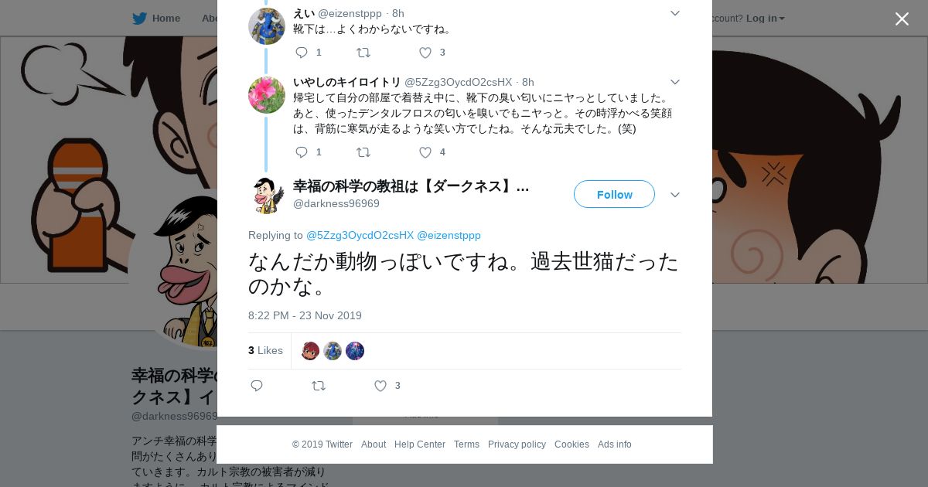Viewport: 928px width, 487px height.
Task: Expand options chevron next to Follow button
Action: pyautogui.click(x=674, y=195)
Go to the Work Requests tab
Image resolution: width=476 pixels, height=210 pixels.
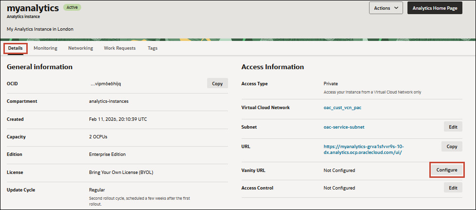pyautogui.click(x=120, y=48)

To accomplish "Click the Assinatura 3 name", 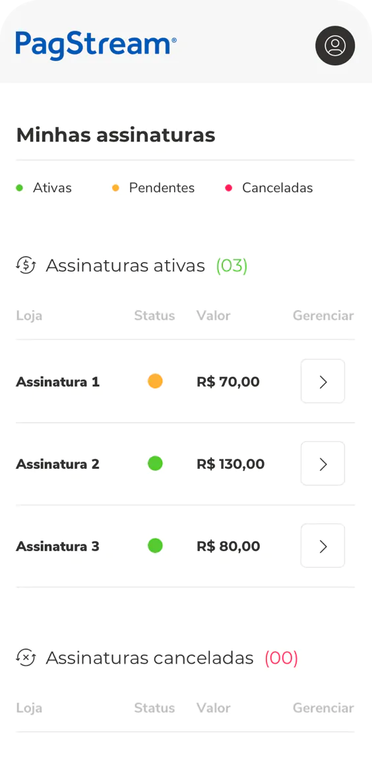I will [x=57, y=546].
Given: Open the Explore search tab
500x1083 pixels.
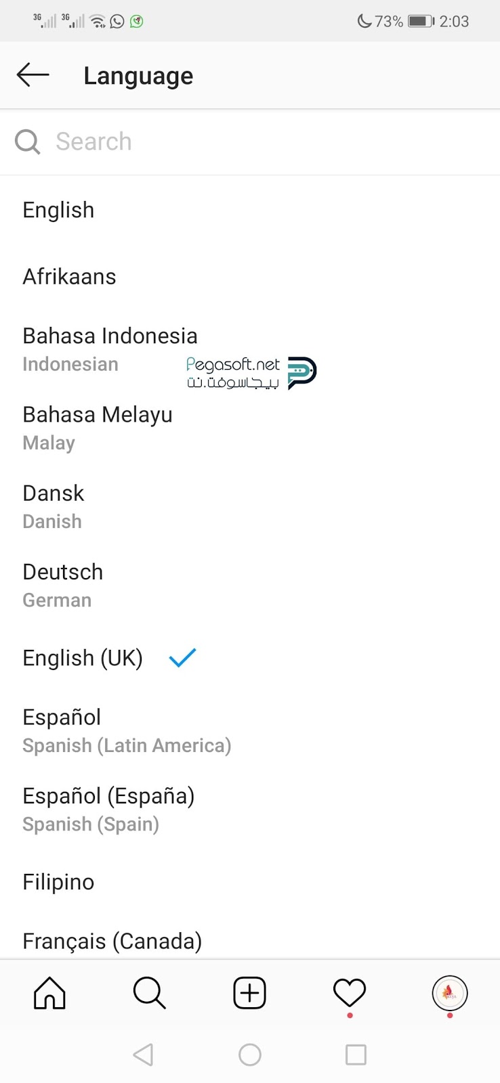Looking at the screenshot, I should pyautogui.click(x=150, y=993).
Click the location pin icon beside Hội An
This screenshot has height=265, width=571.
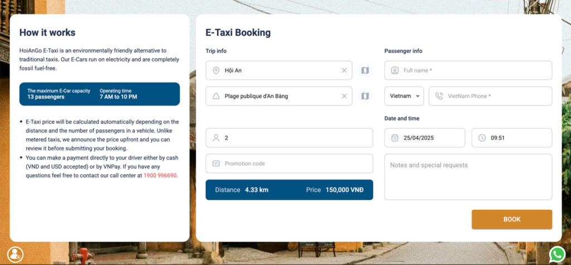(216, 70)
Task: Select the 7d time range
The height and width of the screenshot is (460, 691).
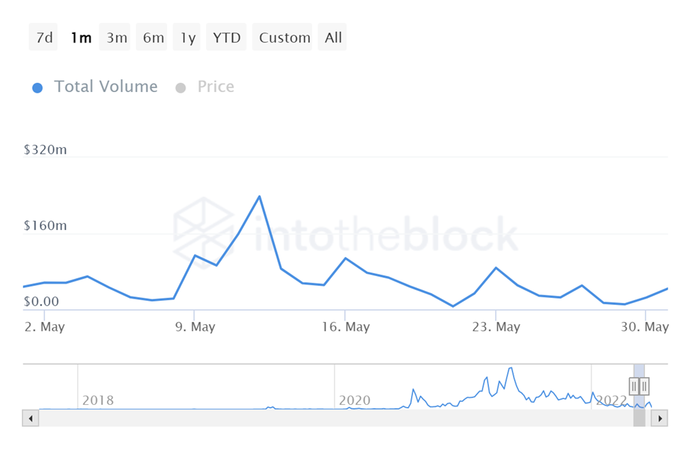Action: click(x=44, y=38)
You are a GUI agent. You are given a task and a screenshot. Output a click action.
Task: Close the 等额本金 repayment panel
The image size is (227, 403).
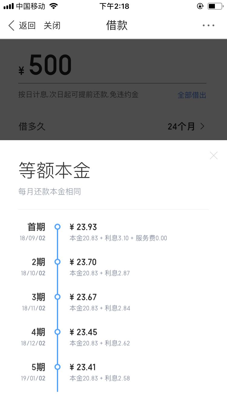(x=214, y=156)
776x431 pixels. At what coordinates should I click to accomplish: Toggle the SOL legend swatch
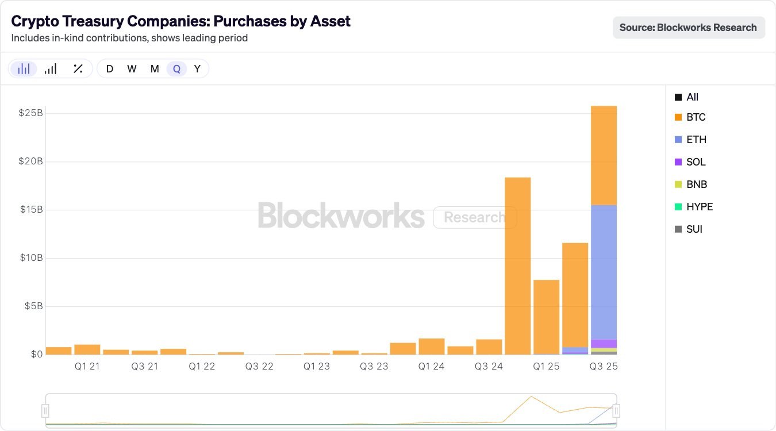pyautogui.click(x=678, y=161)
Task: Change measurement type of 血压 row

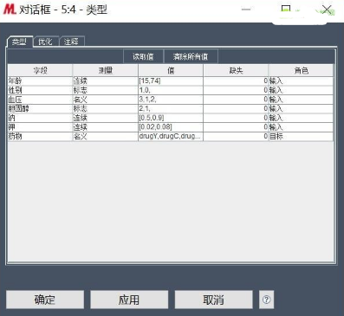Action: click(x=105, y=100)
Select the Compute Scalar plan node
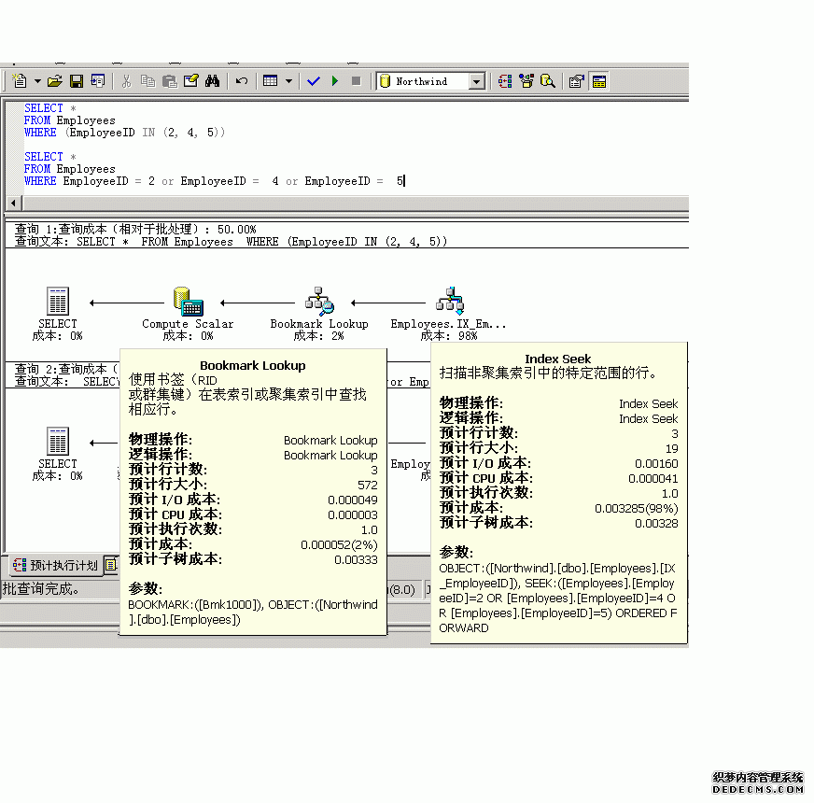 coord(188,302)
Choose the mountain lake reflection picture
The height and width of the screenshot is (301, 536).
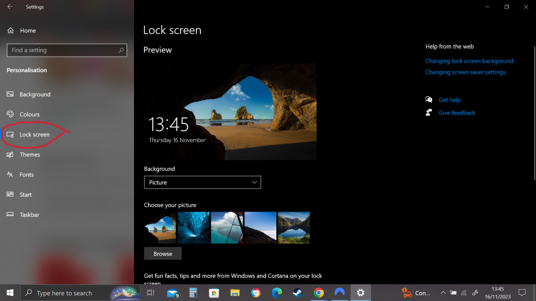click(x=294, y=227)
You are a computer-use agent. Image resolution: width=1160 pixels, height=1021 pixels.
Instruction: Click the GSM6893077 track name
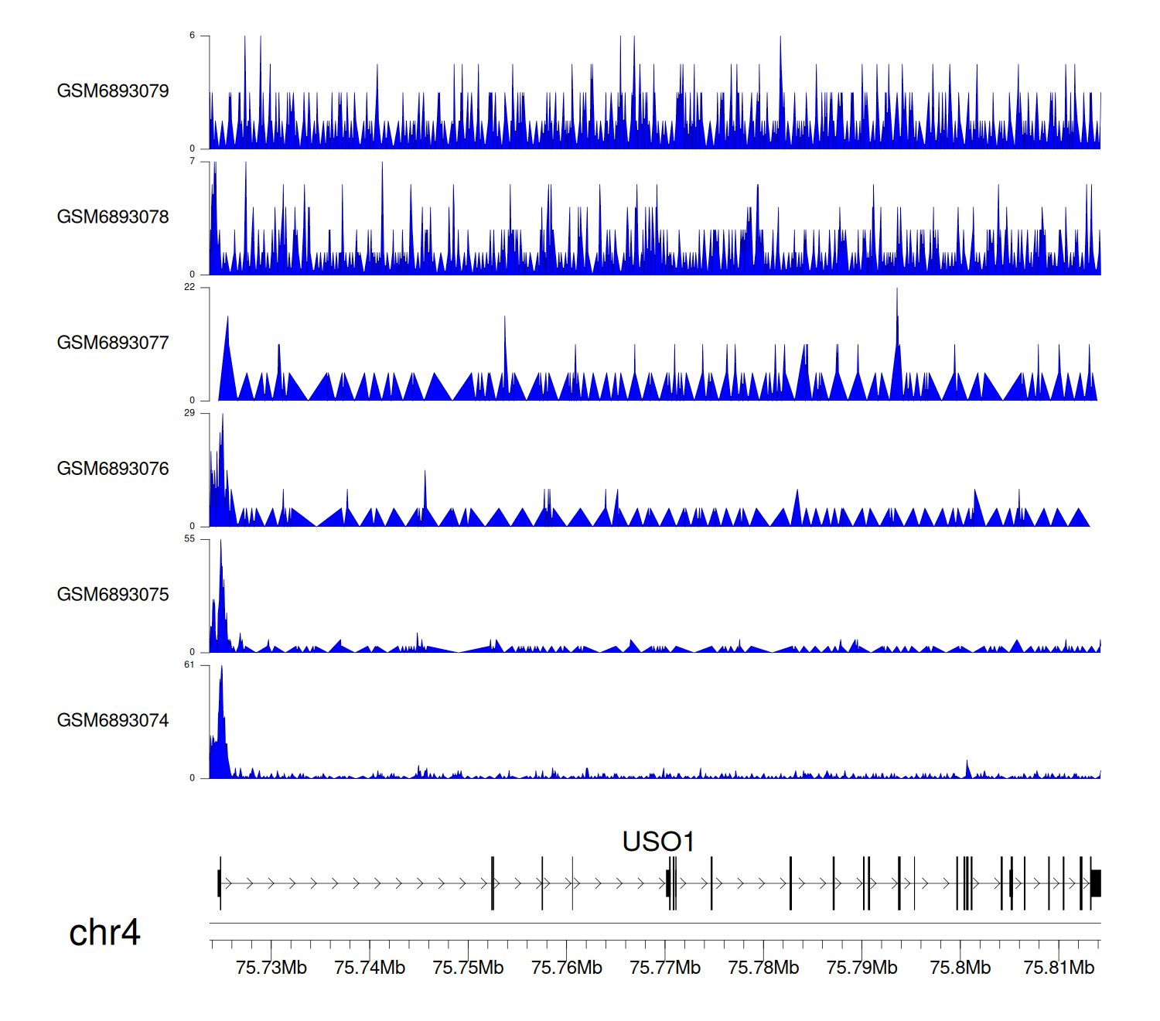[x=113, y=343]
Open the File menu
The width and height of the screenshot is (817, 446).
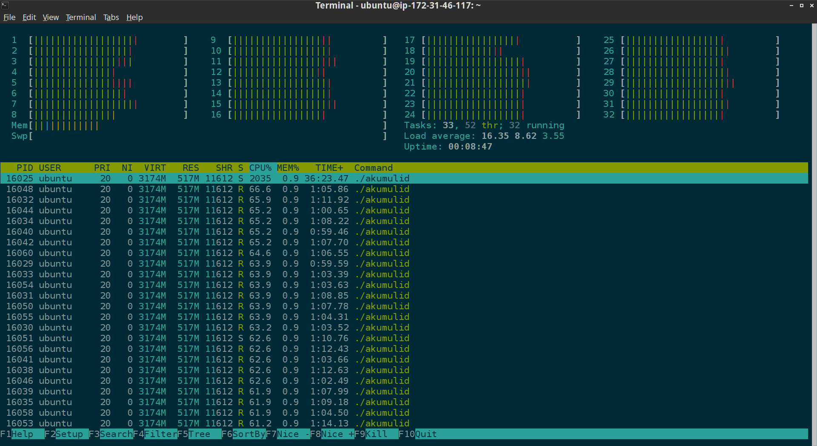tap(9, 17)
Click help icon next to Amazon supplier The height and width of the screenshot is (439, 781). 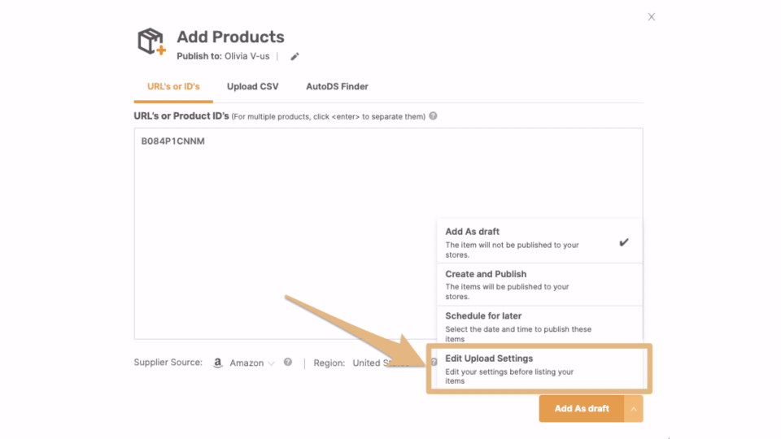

- _AIM OF THE EXERCISE_
What you return should be the exact lines from the one containing "The width and" through the end of the listing above, both included, minus any pictures.

- _ANSWER FOR THE TASK_
The width and height of the screenshot is (817, 446).
tap(9, 17)
Click help icon next to Amazon supplier The height and width of the screenshot is (439, 781). 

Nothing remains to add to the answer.